Pull out of the data below the stretch of lines bounded by the one containing "At what coordinates should I click to accomplish: Remove" and the one containing "is (776, 518).", both bounds included, unchanged.

_____

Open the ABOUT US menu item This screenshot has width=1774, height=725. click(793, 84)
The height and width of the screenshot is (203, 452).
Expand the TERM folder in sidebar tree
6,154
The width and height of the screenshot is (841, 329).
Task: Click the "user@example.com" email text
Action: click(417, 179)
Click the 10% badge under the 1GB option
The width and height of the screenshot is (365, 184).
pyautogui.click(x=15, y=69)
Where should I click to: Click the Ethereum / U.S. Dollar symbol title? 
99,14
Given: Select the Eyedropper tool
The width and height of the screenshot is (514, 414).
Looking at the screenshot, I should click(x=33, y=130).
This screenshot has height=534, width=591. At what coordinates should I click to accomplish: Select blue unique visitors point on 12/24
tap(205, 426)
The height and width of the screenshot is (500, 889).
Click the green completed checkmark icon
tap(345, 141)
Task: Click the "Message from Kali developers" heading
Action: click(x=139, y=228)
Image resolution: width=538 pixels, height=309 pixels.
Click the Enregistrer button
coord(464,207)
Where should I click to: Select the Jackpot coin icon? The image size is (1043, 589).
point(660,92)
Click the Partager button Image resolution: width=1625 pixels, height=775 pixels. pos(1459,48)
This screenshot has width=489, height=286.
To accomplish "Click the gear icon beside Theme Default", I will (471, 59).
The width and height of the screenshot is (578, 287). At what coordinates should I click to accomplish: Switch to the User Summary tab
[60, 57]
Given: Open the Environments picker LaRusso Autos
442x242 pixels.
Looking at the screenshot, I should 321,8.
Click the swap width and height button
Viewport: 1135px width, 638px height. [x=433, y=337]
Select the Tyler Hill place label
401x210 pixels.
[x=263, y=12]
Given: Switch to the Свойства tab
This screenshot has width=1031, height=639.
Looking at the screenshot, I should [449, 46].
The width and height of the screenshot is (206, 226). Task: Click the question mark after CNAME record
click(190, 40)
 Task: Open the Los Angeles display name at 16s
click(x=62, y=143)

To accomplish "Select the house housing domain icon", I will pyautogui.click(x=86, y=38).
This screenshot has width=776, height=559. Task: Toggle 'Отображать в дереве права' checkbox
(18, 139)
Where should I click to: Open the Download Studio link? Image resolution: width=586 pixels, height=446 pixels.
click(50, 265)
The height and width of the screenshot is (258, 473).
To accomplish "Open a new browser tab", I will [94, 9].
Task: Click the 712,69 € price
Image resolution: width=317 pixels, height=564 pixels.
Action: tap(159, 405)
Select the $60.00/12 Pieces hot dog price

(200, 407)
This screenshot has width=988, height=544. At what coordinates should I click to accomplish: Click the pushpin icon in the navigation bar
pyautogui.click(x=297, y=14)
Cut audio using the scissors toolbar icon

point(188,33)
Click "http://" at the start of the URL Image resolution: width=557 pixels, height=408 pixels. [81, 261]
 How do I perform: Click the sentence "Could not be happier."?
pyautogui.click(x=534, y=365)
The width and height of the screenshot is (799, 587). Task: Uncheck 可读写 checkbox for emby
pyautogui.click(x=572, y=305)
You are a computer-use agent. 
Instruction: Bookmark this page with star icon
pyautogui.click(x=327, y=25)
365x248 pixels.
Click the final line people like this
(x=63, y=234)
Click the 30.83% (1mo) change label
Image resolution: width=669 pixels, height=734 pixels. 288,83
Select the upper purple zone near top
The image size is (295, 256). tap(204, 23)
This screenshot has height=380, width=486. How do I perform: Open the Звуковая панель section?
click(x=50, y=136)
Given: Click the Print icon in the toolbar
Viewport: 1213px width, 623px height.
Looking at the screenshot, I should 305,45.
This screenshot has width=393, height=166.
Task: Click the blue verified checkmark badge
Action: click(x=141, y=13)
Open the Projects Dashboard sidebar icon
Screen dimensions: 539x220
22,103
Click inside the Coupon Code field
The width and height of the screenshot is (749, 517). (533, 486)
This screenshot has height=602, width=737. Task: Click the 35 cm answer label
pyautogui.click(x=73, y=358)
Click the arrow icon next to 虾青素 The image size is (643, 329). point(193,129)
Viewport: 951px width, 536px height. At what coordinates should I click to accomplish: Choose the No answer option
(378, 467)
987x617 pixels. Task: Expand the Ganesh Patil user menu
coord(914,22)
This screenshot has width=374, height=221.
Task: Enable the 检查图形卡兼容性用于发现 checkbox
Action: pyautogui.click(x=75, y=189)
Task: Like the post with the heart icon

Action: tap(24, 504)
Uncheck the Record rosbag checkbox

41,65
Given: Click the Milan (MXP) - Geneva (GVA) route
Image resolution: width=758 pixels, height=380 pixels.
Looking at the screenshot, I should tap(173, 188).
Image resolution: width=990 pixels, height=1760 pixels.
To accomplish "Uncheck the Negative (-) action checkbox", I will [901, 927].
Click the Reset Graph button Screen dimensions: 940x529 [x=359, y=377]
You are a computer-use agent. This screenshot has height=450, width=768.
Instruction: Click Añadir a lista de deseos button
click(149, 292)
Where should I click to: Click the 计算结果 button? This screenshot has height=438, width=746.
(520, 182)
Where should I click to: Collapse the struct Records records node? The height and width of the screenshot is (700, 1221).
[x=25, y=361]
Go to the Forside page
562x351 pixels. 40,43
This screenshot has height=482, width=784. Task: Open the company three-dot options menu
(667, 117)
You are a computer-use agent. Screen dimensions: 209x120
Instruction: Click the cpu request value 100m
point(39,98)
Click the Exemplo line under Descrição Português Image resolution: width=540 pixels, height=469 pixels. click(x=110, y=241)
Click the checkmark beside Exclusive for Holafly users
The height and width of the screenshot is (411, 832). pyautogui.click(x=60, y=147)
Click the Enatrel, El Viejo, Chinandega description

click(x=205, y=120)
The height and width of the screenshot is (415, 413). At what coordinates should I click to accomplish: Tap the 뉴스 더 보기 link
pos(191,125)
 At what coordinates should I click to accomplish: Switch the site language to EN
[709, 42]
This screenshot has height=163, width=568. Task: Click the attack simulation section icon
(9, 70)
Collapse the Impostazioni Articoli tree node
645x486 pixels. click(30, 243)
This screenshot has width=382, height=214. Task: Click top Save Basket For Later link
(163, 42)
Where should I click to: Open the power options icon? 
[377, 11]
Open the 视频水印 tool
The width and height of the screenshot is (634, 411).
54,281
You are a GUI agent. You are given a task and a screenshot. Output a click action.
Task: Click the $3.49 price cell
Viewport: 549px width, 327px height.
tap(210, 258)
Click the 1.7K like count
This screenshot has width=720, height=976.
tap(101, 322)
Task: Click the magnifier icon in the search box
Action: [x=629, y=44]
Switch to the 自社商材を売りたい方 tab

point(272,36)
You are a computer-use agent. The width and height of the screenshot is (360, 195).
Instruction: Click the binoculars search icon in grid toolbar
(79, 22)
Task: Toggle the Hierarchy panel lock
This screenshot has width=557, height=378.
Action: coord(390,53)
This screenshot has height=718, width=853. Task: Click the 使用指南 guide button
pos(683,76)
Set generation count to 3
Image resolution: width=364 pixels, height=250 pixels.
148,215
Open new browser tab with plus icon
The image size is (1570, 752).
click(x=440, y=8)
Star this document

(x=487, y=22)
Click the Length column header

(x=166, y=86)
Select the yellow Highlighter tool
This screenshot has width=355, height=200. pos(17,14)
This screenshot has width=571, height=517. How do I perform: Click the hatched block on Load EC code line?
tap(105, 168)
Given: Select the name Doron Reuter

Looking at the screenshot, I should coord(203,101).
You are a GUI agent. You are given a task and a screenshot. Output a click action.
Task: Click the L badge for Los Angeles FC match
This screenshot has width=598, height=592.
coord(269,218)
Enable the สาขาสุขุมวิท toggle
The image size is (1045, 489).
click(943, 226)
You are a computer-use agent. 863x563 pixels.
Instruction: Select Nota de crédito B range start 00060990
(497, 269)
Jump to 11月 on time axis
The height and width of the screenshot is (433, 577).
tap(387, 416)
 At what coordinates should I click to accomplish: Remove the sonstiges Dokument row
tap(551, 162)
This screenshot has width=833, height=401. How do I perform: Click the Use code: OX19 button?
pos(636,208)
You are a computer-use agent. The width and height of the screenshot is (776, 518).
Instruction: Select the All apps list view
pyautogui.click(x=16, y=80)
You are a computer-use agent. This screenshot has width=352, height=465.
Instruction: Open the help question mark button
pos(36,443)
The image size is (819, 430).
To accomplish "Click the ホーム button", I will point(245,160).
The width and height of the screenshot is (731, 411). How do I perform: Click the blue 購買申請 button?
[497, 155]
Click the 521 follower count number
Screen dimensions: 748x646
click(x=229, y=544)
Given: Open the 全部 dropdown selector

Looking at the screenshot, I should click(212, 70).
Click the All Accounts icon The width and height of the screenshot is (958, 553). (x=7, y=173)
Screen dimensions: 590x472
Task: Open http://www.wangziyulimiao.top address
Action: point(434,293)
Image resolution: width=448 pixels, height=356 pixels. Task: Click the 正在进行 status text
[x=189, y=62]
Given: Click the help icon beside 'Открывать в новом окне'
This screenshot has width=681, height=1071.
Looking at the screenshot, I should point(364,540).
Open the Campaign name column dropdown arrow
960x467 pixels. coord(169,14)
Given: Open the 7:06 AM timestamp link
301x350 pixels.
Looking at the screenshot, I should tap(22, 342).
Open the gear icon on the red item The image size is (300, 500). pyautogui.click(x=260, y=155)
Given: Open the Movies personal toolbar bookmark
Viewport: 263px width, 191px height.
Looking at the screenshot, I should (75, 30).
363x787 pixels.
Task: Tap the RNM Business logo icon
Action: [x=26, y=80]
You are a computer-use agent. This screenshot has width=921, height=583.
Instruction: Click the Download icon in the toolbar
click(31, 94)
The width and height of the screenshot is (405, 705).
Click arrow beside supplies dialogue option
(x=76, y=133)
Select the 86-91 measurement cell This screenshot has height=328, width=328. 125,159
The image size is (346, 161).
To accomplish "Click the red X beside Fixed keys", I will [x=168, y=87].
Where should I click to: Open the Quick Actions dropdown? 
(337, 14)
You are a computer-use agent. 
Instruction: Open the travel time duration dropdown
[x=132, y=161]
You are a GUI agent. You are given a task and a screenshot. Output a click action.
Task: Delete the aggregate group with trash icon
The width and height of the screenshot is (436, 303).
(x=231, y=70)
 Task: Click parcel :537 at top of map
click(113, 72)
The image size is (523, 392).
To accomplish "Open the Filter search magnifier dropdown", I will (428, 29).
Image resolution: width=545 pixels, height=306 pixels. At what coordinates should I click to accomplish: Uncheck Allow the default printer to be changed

_____

▸ Output of the exercise
 At what coordinates should I click to accomplish: Remove the sonstiges Dokument row
tap(551, 162)
This screenshot has width=833, height=401. How do I perform: Click the Use code: OX19 button?
pos(636,208)
You are a computer-use agent. The width and height of the screenshot is (776, 518).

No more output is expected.